また、棹の長さも実は三線によってまちまちだったりします。平均して47.5cm ~ 48cmぐらいだと思いますが、中には長いものもあり、尺の長さが遠かったり、あるいは近かったりします。

 

この辺りが製作者や一本一本で大きく異なってきたり、型による違いもありますので、選んでいくなかで自分にあった三線の形を探してみてください。

 

正解はありませんので、一本買ってみて、慣れていくうちにちょっと違うなって思ったら棹の違いを考えながら探すと楽しいですよ。


胴は後から丸ごと替えられる

購入時の知識として、買った後に変更可能なものと変更がきかないものを理解していくと後々便利です。

 

まず、一度購入したらどうにもならない物が棹。棹の材質、形状は当然ですが、買ったが最後、その後はどうにもなりません(削って調整という方法もなくはないですが)。

 

カラクイに関しては交換可能なもので調整はきくのですが、本体側の差込口が大きく開けられていると、調整が困難だったりします。

 

そして、三線の音を決める最も重要な部分の胴(木枠と蛇皮)は丸ごと交換することが可能です。なので、万一三線を購入したけれども音が気にくわない場合、お金はかかりますが皮を張り替えたり、胴を丸ごとチーガ(木枠の部分)から変更することで、全然違う音にすることができます。これは一つ知識として覚えておくと便利です。

 

私も実際、胴を丸ごと変更(木枠を凹凸のあるものに変更し、皮を張り替えた)し、好みの音になった経験があります。

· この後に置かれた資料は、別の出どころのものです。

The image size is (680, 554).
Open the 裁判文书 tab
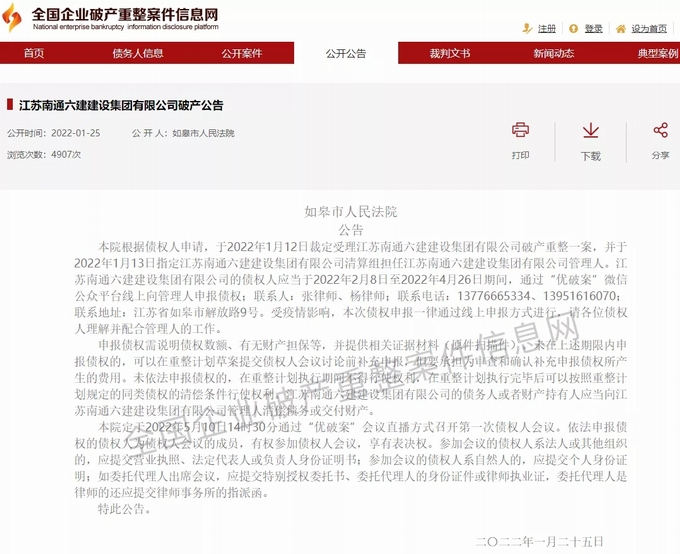click(x=450, y=53)
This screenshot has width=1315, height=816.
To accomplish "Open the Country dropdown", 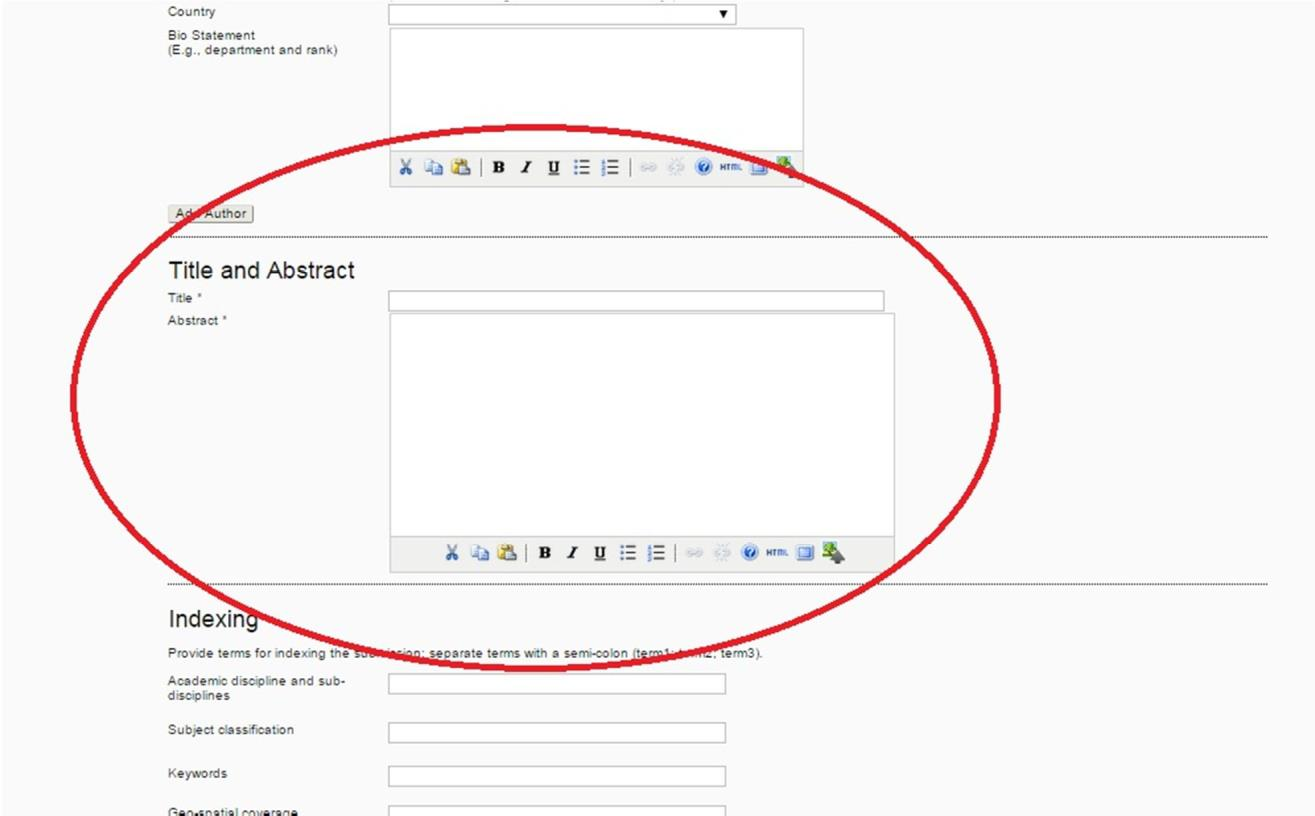I will point(562,14).
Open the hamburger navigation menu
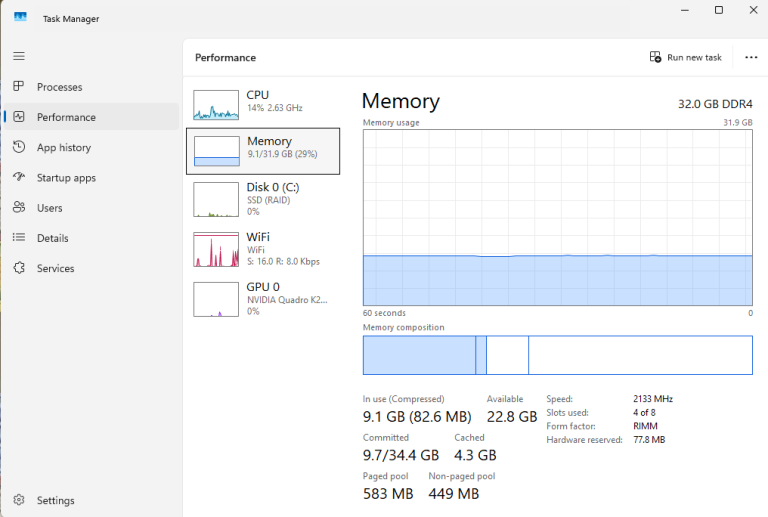 click(19, 56)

三線は棹が大事とは言いえて妙で、棹さえ良いものを入手してしまえば、あとは(お金があればですが)どうにでも変更可能です。まずはカラクイから変えてみてとか、人工皮を本皮に変えてみてとか、少しずつアップグレードしていくこともできますので、棹にこだわりましょう。

10万円の完成品を買うならフルオーダーも視野に

以前であれば、最初の三線は7~8万円のものを買って、ゆくゆくは著名製作者やオーダーメイドを、なんて書いておりましたが、どうやらそういう状況でもなくなってきました。

 

以前から話題には上がっておりましたが、いよいよ良質な黒木の在庫が目に見えて少なくなってきています。すでに原産国からの輸出は禁止され、業者からの一括仕入れも望み薄な状況のようです。

 

よって、「いつかは上等な黒木でオーダーメイドの三線を」なんてことが、かなり難しくなってきています。私の知人のお店では、50本ほどが在庫としてありましたが、ほぼそれで最後とのこと。一月に3~4件オーダーが入ってるようですので、その場合は1年ちょっとで在庫がなくなる計算になります。

 

そうなんです。結構まずい状況です。よって、長く続ける気がある人は、早めに良いオーダーメイドで注文したほうが良いかもしれませんね。みなみ三線店照屋林助三線店も割れの少ない黒木の原木は数限られてるようですので、迷うなら買うのがおすすめです。

 

そして最近発掘した八重山ユシ木を大量に保有している八重山三線工房もいいです。少量ですが、八重山黒木も八重山ならではのルートで保有されてます。